* Supplied data *
◇ ◇ ◇ ◇ ◇ ◇ ◇

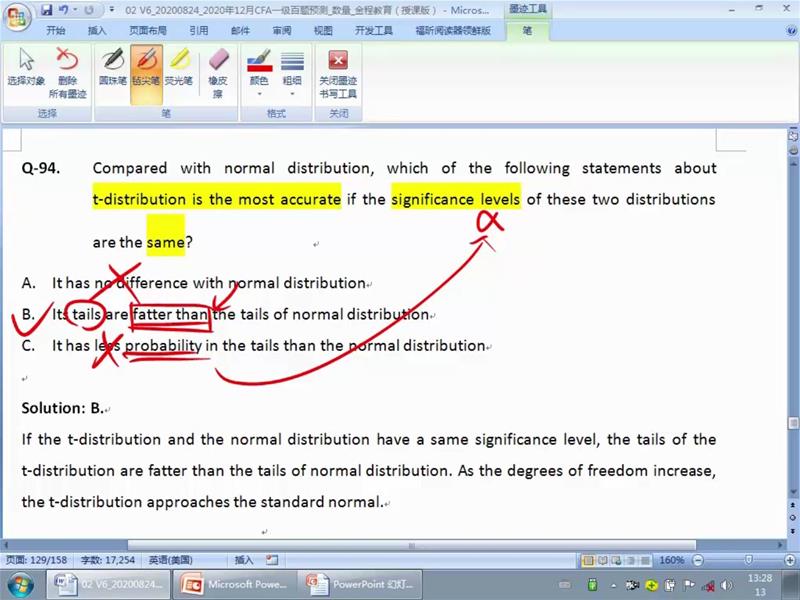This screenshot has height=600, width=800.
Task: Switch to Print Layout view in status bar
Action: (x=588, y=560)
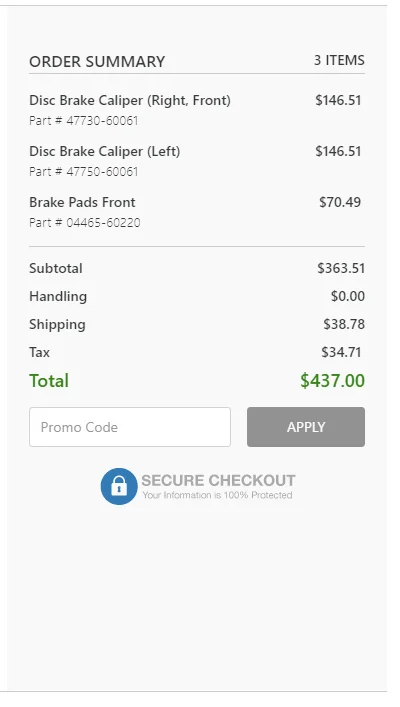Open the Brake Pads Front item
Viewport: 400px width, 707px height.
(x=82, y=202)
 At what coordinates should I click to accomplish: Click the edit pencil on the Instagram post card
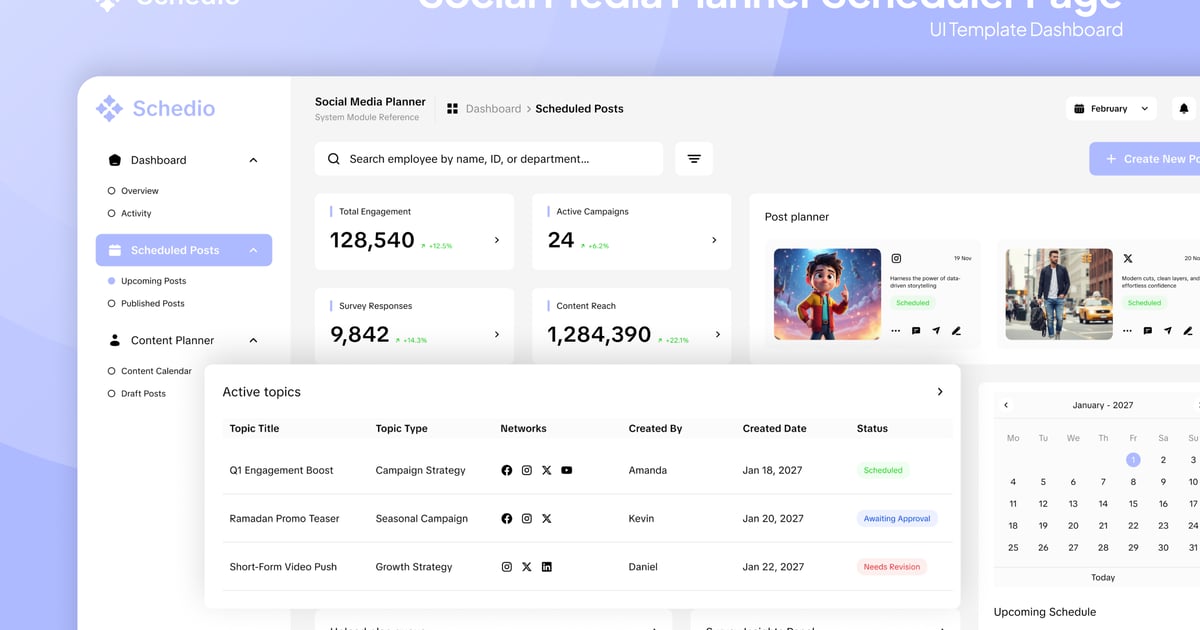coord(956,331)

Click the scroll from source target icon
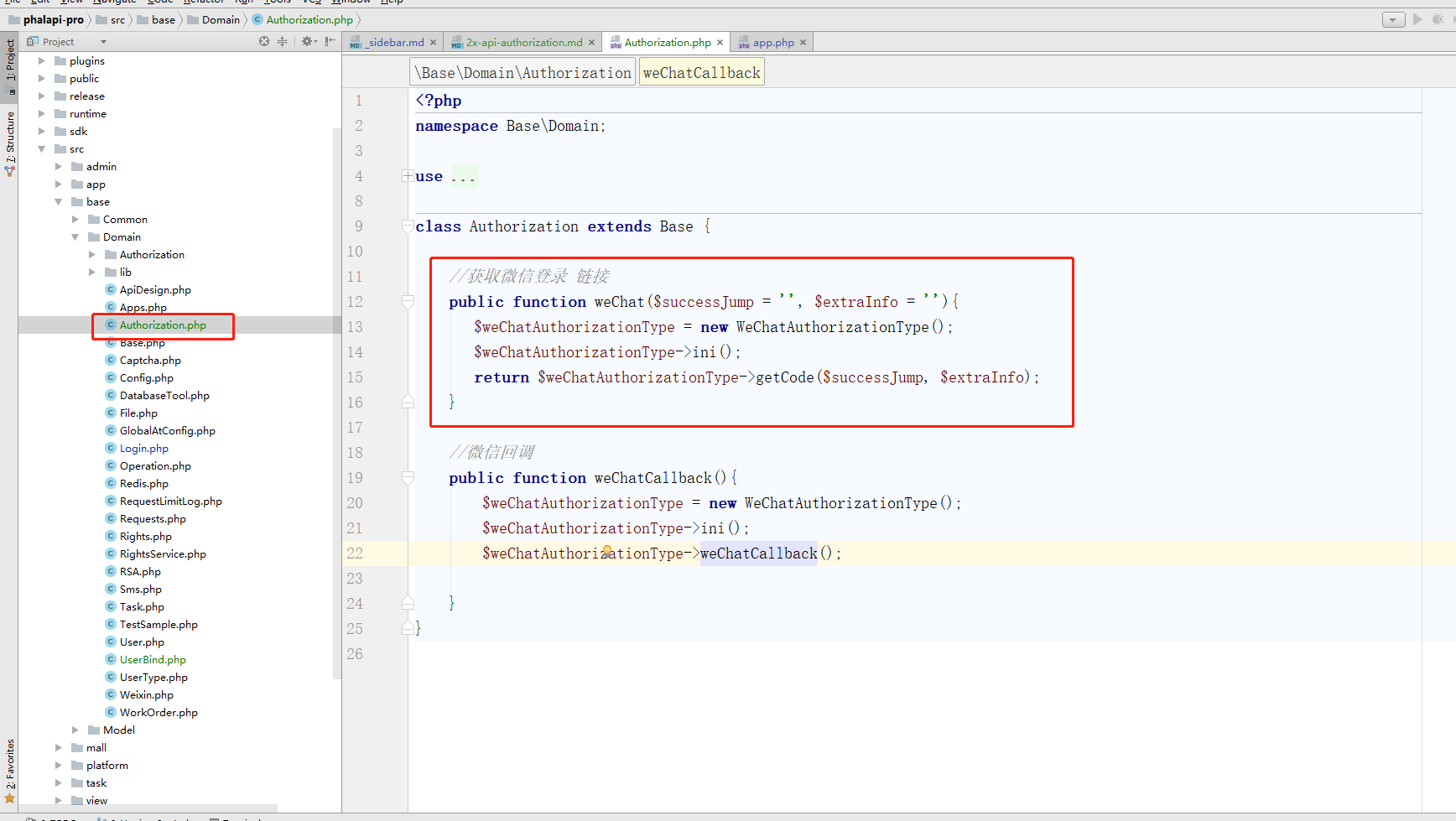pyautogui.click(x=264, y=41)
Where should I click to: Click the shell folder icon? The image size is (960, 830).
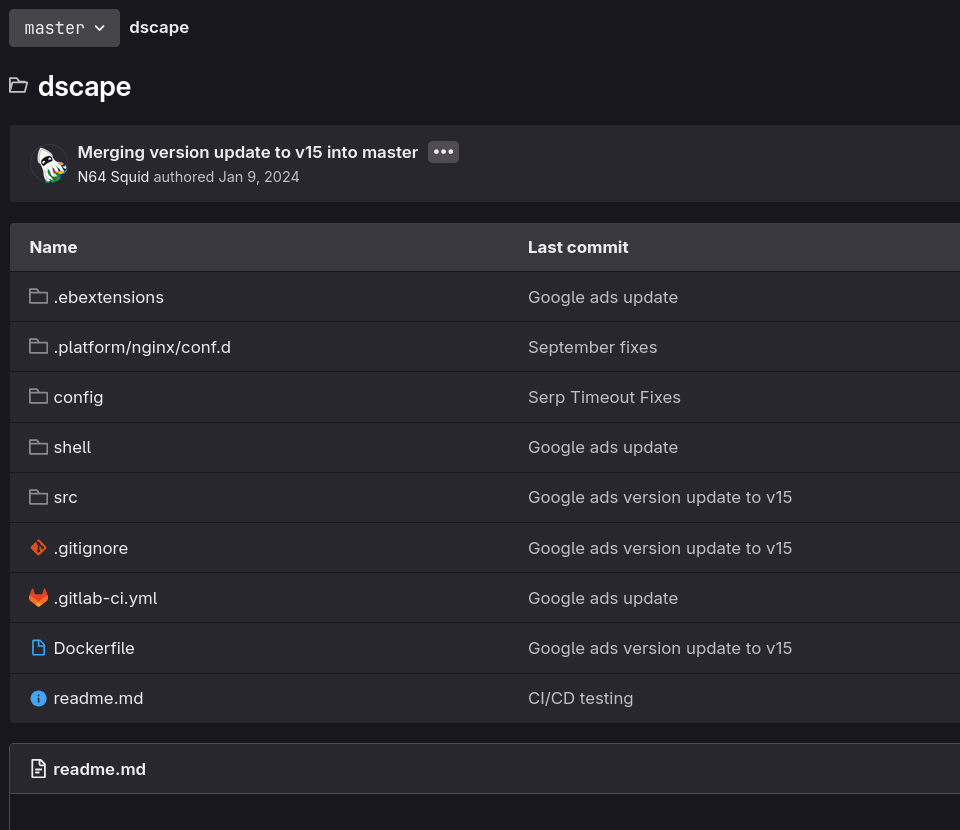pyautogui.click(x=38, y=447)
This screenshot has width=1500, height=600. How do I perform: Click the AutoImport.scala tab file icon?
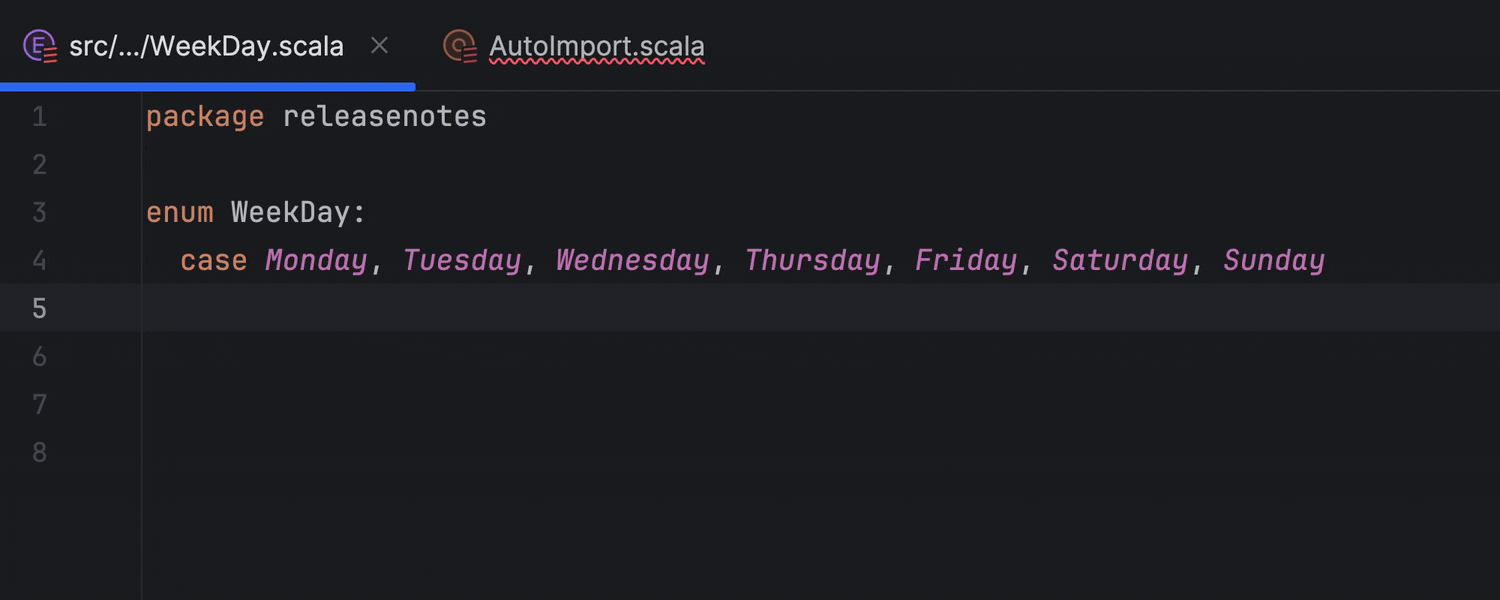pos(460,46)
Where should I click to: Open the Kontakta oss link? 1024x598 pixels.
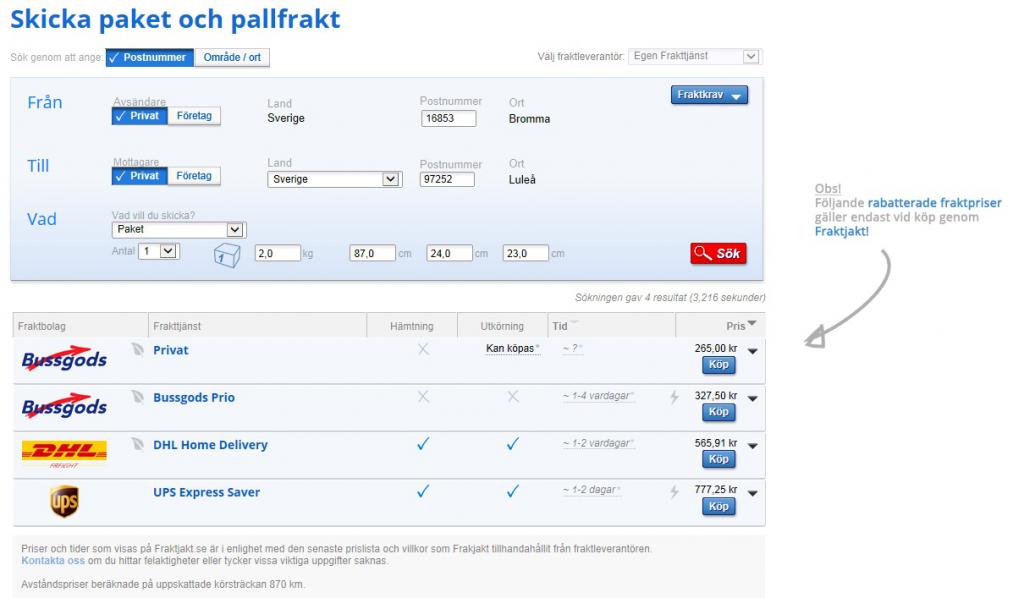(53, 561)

◇ ◇ ◇ ◇ ◇ ◇ ◇

* Work required *
When the line containing "At what coordinates" has been located, retype it and each line after it through the end of the records, excluding the pictures and adding nothing else.

* Solution to the problem *
 At what coordinates should I click to accomplish: Click the edit pencil on the Instagram post card
coord(956,331)

Click the scroll from source target icon
pyautogui.click(x=264, y=41)
Where should I click to: Click the shell folder icon? The image size is (960, 830).
pyautogui.click(x=38, y=447)
This screenshot has width=1500, height=600. How do I perform: Click the AutoImport.scala tab file icon?
pos(460,46)
Where should I click to: Open the Kontakta oss link? 1024x598 pixels.
(53, 561)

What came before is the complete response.